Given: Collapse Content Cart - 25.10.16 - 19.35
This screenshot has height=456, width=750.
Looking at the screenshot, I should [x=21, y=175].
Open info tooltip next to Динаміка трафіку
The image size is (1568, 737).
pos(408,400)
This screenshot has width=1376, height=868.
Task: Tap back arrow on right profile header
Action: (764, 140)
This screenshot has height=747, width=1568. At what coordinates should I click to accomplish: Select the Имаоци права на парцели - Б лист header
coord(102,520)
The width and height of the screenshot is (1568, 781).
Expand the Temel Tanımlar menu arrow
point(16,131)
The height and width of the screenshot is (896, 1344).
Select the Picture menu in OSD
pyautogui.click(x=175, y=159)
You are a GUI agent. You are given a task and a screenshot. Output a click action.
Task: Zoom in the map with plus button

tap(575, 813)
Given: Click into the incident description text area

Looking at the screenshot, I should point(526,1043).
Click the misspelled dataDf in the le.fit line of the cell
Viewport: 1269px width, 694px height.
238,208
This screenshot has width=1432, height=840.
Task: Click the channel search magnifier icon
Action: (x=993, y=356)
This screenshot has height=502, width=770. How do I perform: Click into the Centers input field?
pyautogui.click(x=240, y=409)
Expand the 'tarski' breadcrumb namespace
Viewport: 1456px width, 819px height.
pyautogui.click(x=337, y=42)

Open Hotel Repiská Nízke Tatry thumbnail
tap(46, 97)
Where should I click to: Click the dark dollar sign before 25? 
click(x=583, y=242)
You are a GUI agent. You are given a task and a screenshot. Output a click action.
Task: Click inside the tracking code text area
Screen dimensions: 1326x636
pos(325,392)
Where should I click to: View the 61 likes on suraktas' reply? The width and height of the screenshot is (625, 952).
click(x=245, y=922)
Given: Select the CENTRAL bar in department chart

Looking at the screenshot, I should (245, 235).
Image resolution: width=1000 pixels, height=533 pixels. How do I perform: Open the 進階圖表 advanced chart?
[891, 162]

☆ ☆ ☆ ☆ ☆ ☆ ☆

Reproduce all of the material above word for word, from the first line to the last.

Answer to the problem:
Given: Collapse Content Cart - 25.10.16 - 19.35
This screenshot has height=456, width=750.
Looking at the screenshot, I should [x=21, y=175].
Open info tooltip next to Динаміка трафіку
The image size is (1568, 737).
pos(408,400)
This screenshot has width=1376, height=868.
Task: Tap back arrow on right profile header
Action: (764, 140)
This screenshot has height=747, width=1568. At what coordinates should I click to accomplish: Select the Имаоци права на парцели - Б лист header
coord(102,520)
The width and height of the screenshot is (1568, 781).
Expand the Temel Tanımlar menu arrow
point(16,131)
The height and width of the screenshot is (896, 1344).
Select the Picture menu in OSD
pyautogui.click(x=175, y=159)
You are a GUI agent. You are given a task and a screenshot. Output a click action.
Task: Zoom in the map with plus button

tap(575, 813)
Given: Click into the incident description text area

Looking at the screenshot, I should point(526,1043).
Click the misspelled dataDf in the le.fit line of the cell
Viewport: 1269px width, 694px height.
238,208
This screenshot has width=1432, height=840.
Task: Click the channel search magnifier icon
Action: (x=993, y=356)
This screenshot has height=502, width=770. How do I perform: Click into the Centers input field?
pyautogui.click(x=240, y=409)
Expand the 'tarski' breadcrumb namespace
Viewport: 1456px width, 819px height.
pyautogui.click(x=337, y=42)

Open Hotel Repiská Nízke Tatry thumbnail
tap(46, 97)
Where should I click to: Click the dark dollar sign before 25? 
click(x=583, y=242)
You are a GUI agent. You are given a task and a screenshot. Output a click action.
Task: Click inside the tracking code text area
Screen dimensions: 1326x636
pos(325,392)
Where should I click to: View the 61 likes on suraktas' reply? The width and height of the screenshot is (625, 952).
click(x=245, y=922)
Given: Select the CENTRAL bar in department chart

Looking at the screenshot, I should (245, 235).
Image resolution: width=1000 pixels, height=533 pixels. How do I perform: Open the 進階圖表 advanced chart?
[891, 162]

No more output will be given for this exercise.